看來獵魔人在這方面審查相當敏感,要是埃爾文那種異教徒在這裡,恐怕已經被肅清了。路遠寒并沒有猶豫,坦然答道:“沒有。”
“很好,我們不需要極端主義的瘋子。”西蒙娜微微一笑,靠在椅背上,“聽格林說,你已經和威爾斯出過任務了是嗎,對于天井下的東西,你有什麼感想?”
再次回想起在海邊旅店的經曆,那神秘的觸手恐怕一條就有艦艇大小,路遠寒權衡片刻,讓自己的聲音适當地帶上了一點顫抖:“嗯…恐懼、迷茫,在那種未知的存在面前,感覺自己很渺小,性命被掌握在他人手中。”
“這是正常表現,奧斯溫。不用緊張,到秘語者點一杯靜谧鈴蘭,有助于緩解焦慮。”西蒙娜提了個建議,鷹隼般的視線落在路遠寒臉上,“最後一個問題,可以将你的面具摘下來嗎?”
随着路遠寒伸手取下面具,他纏着幾層繃帶的眼部也就出現了西蒙娜和格林面前。一整夜過去,傷口已經不再流血,但那深紅的血漬仍然觸目驚心。

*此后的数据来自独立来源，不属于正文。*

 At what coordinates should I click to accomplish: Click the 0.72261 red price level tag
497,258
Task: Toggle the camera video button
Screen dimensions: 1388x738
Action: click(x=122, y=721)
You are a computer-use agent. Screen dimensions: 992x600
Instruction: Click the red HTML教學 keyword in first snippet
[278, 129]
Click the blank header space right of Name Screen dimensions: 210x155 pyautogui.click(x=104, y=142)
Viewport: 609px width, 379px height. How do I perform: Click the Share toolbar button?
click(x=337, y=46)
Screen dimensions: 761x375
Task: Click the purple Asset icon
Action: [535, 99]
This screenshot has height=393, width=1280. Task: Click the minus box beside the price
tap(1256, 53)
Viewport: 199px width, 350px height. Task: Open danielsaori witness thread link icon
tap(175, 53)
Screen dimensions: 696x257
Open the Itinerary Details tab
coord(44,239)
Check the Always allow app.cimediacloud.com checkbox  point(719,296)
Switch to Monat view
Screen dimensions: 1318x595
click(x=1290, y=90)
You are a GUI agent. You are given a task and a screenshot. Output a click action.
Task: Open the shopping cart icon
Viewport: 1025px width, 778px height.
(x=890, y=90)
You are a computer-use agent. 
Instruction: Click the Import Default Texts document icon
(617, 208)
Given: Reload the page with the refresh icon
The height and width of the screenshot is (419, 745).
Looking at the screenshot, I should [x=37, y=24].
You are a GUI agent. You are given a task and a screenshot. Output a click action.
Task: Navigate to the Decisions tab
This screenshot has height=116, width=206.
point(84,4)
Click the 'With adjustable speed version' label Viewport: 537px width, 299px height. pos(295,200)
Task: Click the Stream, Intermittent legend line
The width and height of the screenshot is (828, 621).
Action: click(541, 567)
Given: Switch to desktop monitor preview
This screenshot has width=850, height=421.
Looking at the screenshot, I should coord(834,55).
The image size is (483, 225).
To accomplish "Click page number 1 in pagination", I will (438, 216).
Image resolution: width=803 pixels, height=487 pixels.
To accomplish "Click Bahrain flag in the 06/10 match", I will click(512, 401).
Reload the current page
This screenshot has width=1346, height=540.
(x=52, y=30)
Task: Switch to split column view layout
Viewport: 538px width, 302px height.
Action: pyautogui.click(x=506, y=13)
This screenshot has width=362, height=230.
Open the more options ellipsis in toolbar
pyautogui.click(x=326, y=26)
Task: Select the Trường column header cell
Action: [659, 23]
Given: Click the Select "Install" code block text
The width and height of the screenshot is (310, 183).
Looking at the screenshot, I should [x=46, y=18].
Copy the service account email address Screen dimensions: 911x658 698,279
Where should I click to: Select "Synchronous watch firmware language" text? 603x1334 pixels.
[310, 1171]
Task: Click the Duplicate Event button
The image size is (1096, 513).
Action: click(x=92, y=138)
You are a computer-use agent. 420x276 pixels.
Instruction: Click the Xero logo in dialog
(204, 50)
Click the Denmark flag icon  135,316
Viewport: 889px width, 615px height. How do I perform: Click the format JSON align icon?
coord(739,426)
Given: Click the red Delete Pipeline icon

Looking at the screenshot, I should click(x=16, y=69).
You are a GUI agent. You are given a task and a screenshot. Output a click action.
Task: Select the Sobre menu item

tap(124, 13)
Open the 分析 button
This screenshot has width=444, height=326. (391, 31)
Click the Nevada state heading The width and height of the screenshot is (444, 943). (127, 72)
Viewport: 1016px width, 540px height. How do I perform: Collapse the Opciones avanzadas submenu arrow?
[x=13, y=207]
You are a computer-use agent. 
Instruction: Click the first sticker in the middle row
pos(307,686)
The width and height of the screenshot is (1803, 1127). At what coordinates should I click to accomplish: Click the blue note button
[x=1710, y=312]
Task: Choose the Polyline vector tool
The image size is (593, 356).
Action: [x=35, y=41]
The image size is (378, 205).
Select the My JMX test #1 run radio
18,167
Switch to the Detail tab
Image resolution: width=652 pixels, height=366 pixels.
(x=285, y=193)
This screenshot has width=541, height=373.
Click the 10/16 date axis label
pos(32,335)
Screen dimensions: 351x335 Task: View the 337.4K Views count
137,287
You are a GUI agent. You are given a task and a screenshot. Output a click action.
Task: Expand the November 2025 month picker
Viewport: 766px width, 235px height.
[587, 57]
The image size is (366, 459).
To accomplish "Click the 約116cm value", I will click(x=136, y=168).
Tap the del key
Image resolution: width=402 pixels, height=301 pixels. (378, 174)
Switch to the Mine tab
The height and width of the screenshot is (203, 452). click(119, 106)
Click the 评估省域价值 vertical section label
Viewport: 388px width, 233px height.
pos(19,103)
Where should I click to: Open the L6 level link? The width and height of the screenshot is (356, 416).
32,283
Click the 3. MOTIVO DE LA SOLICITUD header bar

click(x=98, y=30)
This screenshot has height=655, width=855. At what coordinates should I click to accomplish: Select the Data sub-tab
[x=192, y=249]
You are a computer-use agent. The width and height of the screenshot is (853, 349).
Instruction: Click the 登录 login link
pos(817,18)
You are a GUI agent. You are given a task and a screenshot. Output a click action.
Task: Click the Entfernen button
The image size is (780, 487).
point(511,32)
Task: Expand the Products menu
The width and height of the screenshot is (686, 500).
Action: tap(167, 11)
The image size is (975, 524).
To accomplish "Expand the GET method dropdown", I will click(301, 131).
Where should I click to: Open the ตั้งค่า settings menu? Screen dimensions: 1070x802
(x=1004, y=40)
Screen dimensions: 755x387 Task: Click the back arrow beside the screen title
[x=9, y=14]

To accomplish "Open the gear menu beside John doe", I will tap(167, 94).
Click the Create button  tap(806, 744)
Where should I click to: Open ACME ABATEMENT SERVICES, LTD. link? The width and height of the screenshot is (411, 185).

“好的,現在沒有問題了。”西蒙娜示意他可以戴上面具了,在手中的審查表上寫了些什麼,轉頭對格林吩咐,“帶他去領東西吧。”
于是,路遠寒又跟着格林進了地道,格林對他笑了一笑:“西蒙娜大人似乎對你很認可,前途無量啊,奧斯溫。”
“大人?”路遠寒重複了一遍。
“是的。”格林解釋道,“西蒙娜大人在地海有着狂暴戰士的名号,剛才我們看到的那座雕像也是以她為原型。隻有她能拒絕緝察隊的征調,換作其他人,敢說一個不字就死無葬身之地了。”
對于這個威名赫赫的稱号,路遠寒并不覺得意外。他還是很在意那位老人,趁機問道:“剛才檢測的時候,我要是失手把人打死了…”
“不會的,房間裡裝了潛望鏡,更何況西蒙娜大人就在外面,要是發現有什麼不對,會及時出手控制事态的。”
控制事态指的是一旦發現檢測人有被感染的迹象,就立刻擊斃嗎?路遠寒在心中揣測。
格林回頭看了一眼路遠寒,似乎覺得那古井無波的面具很有趣:“剛才吓到你了吧?被帶走的那位前輩也是一個獵魔人,她被地海刺激得有些精神失常了,但也不算是感染者,像這種特殊情況,就将人留在協會看管了。”